Ей нужно пройти еще шесть пролетов наверх. К пятому этажу она почти смиряется с потерей, опускает руки, складывается в три погибели. С порога нужно будет скинуть со спины гитару, проскользнуть в ванную, пустить воду, а там уже сладко проплакаться, носом в кулак. Потом умыться холодной, потом сбежать во двор, может быть, — чтобы не отвечать на вопросы. Не так-то просто спрятать свое горе в двенадцатиметровой комнате, особенно если жить в ней втроем.

S открывает дверь своим ключом. Никого. Дома никого — и облегчение от этой тишины. Разложен низенький стол, в вазе торчат пять белых розочек с лентой.

У матери день рождения, розы принес отец — а S ничего не подарила, и сбежала прямо с застолья на концерт. Случилась даже маленькая ссора: «Какие могут быть подружки и гулянки сегодня! Я бы никогда так не сделала на твоем месте». S хотела было напомнить что-то про свои детские праздники и родительские развлечения, но махнула рукой — были дела поважнее грызни с матерью, не хотелось портить свое долгожданное счастье.

S валится в свое «детское» кресло с ногами, садится поперек, упираясь пятками и лопатками в мягкие, обитые плюшем лапы, подлокотники (подлость, кость). Они приятно скрипят. Неизвестно, когда вернутся родители, — поэтому S наконец отпускает себя, в экспресс-режиме выжимает из горла ком, рыдает быстро, с наслаждением, в голос. Надо бы прореветь столько, сколько возможно, чтобы голова надулась, как шар, чтобы мозги обложило ватой. В вате можно сколько-то существовать — и на время забыть, что всё рухнуло.

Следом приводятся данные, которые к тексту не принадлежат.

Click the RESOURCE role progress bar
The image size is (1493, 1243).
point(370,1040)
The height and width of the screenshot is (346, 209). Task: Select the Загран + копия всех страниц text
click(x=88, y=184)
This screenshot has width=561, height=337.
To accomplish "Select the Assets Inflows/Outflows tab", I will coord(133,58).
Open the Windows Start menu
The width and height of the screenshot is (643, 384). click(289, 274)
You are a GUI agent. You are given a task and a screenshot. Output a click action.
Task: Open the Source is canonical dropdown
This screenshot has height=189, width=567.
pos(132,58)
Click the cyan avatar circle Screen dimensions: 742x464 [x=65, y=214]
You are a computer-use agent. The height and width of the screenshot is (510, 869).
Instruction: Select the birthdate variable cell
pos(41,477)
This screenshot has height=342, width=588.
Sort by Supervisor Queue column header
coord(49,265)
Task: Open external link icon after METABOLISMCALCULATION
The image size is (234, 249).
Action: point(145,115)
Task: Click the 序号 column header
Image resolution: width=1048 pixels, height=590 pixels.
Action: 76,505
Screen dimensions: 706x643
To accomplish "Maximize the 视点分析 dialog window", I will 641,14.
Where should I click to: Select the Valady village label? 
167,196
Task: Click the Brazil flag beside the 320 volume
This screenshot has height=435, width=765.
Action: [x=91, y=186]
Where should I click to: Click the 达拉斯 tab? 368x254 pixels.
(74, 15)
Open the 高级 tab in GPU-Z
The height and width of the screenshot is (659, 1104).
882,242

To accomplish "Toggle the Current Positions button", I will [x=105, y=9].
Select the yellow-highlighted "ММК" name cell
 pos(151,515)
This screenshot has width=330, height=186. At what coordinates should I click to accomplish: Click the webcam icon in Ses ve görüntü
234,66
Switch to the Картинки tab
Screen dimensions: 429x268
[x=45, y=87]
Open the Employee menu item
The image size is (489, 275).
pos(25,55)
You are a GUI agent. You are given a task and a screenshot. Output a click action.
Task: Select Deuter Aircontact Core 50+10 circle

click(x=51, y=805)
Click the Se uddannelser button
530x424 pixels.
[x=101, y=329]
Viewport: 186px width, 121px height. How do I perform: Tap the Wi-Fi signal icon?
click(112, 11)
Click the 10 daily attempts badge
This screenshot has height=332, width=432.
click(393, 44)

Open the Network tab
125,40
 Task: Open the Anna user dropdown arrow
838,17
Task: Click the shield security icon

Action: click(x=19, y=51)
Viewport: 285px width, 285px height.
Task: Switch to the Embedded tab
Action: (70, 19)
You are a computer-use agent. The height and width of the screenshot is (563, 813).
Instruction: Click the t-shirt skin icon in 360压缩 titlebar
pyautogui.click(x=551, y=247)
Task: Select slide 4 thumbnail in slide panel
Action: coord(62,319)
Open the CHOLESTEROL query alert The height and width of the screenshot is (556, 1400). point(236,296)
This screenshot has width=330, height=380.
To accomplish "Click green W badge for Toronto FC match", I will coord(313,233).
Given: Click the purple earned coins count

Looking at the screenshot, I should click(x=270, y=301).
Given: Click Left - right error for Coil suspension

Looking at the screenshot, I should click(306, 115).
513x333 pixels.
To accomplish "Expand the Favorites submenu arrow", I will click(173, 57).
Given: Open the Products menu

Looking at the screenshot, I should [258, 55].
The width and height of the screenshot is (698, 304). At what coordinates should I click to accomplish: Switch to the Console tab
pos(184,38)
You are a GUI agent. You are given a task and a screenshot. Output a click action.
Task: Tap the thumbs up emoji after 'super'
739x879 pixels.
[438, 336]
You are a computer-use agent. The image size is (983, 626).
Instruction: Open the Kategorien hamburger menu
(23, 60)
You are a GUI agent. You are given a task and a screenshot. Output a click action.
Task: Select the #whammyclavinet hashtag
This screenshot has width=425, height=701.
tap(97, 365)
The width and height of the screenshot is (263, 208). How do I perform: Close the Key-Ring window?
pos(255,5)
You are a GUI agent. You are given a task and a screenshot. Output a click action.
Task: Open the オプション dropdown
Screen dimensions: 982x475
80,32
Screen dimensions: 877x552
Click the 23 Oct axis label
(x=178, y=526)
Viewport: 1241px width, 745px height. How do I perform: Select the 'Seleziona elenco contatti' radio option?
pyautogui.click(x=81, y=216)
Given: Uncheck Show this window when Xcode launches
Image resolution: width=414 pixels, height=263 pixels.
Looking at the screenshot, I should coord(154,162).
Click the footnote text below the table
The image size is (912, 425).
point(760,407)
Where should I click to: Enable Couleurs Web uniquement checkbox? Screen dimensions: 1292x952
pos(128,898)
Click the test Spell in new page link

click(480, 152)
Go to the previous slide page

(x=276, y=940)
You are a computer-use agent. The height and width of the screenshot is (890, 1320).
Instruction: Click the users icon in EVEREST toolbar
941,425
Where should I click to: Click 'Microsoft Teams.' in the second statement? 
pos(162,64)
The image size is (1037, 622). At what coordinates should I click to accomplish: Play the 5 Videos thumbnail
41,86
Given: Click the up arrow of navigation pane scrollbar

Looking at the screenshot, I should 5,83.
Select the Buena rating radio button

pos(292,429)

Но слёзы больше не идут, кончились; надо встать и умыться. Из заляпанного зеркала над раковиной на S смотрит девушка-девочка, переходная форма, волос коричневый, с рыжинкой. Тараканьего цвета, как кажется ей самой. У отражения выщипанные до ниточек (изящные!) грустные брови, глаза круглые, зареванные, нос, и без того широкий нос картошкой, распух. И толстые губы распухли тоже, и будто бы даже подбородок раздался и покраснел. На ней синий сарафан, короткий, глубокого цвета сапфира. Завязывается на шее, а выше груди, на ключицах, красуется черный лакированный ободок, к которому завязки примотаны. «Это не платье, это от чемодана ручка», — сказала бабушка. Теперь S видит: оно и вправду хуже некуда, дешевое и пошлое, под мышками торчат силиконовые петли для вешалки. А ведь два часа назад ей всё нравилось. Выходя из дома, она тщательно выводила глаза смесью синего и черного, серебряный перламутр пыльной палочкой, по кругу глаза черным карандашом, губы забить жирным блеском… И волосы драла, чтобы не путались, железной расческой.